**Stated problem:**
Convert the records from the line with "Point to the Grünerløkka label" up to and including the line with "click(x=529, y=467)" into a JSON list of strings, one string per line. Leave out blank lines.

**The input:**

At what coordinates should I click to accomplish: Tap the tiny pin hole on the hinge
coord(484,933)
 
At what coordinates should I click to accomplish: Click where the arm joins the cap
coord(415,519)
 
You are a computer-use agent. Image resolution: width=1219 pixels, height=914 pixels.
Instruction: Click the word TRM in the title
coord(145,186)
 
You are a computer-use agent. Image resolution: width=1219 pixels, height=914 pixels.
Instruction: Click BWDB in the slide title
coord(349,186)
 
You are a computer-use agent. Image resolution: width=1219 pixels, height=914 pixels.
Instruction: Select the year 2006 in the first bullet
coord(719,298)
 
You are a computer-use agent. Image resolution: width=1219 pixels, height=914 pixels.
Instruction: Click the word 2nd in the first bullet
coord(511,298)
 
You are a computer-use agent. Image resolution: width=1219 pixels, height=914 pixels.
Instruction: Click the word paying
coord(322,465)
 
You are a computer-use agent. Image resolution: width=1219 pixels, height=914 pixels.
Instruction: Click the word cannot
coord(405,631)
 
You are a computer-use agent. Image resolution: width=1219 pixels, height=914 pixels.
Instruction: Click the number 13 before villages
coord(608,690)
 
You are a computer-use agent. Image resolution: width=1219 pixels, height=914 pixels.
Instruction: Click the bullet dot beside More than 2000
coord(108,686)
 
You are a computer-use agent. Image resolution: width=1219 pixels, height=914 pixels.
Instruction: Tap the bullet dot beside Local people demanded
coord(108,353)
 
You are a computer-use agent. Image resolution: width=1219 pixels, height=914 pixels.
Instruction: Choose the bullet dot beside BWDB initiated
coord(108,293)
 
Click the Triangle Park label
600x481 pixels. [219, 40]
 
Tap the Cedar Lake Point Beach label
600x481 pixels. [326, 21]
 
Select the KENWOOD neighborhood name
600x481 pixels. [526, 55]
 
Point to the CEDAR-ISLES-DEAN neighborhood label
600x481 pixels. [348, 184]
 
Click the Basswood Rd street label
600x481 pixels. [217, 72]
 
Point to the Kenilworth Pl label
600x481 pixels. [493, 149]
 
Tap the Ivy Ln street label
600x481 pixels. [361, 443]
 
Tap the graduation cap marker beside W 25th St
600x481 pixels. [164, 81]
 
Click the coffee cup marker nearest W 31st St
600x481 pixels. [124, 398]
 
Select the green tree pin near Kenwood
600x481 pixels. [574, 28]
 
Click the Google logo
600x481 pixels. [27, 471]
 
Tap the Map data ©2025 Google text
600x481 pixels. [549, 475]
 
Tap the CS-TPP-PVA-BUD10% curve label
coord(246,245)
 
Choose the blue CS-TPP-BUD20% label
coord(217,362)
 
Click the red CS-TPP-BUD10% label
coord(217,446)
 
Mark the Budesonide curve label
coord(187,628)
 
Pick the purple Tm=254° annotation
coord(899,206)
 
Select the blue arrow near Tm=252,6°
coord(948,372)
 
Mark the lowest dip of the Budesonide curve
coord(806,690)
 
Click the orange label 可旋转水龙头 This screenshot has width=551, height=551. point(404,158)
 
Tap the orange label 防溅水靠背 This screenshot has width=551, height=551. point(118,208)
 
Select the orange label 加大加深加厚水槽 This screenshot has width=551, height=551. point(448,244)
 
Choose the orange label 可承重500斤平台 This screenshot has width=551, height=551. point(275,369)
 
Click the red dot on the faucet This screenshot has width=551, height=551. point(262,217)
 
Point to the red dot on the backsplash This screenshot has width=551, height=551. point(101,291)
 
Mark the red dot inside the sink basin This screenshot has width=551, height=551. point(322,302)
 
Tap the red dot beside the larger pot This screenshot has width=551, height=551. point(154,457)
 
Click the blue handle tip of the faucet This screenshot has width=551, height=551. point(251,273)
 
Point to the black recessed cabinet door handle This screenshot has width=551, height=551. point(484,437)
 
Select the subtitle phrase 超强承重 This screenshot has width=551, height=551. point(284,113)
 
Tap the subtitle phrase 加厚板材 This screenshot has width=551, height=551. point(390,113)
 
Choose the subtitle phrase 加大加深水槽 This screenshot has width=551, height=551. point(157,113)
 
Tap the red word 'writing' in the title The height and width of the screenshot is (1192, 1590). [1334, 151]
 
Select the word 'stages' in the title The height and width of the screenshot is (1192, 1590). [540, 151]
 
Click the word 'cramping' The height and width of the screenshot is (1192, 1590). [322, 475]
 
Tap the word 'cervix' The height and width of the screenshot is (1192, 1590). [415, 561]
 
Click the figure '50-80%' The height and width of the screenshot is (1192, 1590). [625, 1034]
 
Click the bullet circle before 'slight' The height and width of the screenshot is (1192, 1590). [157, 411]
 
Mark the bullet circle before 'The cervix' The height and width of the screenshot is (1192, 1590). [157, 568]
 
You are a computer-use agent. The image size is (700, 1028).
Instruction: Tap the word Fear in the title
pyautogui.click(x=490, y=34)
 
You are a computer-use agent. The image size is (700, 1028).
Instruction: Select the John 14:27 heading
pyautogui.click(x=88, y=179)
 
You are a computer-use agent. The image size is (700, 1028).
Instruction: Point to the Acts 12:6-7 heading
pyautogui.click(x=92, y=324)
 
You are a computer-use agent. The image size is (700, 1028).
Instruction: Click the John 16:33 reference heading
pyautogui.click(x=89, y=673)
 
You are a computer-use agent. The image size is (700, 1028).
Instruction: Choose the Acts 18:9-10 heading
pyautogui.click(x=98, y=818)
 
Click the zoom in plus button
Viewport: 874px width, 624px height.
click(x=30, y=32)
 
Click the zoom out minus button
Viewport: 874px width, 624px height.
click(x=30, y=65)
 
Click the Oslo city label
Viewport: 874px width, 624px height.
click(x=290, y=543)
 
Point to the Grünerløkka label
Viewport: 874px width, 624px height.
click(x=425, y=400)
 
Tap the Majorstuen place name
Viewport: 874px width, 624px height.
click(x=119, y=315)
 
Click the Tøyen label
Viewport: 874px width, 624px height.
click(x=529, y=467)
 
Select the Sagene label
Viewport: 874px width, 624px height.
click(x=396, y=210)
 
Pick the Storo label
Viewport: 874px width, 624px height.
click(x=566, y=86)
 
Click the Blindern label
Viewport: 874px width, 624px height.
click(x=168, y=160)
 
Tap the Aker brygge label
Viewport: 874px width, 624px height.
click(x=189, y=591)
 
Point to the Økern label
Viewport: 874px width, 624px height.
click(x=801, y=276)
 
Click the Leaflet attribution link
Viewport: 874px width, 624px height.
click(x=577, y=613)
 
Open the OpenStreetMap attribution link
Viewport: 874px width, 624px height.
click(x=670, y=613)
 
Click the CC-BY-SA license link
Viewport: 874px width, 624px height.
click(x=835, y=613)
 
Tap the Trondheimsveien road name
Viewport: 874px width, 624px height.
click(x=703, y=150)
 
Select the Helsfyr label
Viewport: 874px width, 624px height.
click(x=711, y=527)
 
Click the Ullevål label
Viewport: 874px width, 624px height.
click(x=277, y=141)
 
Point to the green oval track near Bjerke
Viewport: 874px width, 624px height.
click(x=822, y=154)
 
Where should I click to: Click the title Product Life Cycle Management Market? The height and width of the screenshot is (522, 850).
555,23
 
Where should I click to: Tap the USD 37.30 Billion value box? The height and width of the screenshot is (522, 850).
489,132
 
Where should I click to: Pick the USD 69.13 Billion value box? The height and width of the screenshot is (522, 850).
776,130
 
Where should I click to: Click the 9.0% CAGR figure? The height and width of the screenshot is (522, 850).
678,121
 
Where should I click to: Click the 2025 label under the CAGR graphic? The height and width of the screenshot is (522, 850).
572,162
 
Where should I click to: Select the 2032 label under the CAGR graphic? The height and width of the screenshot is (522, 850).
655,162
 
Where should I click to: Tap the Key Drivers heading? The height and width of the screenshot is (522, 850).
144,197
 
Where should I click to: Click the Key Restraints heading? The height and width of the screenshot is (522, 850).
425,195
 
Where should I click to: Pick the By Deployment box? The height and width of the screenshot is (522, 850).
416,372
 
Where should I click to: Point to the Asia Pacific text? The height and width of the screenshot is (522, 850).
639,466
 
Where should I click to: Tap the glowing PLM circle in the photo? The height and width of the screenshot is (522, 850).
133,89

**Result:**
[
  "Point to the Grünerløkka label",
  "Viewport: 874px width, 624px height.",
  "click(x=425, y=400)",
  "Tap the Majorstuen place name",
  "Viewport: 874px width, 624px height.",
  "click(x=119, y=315)",
  "Click the Tøyen label",
  "Viewport: 874px width, 624px height.",
  "click(x=529, y=467)"
]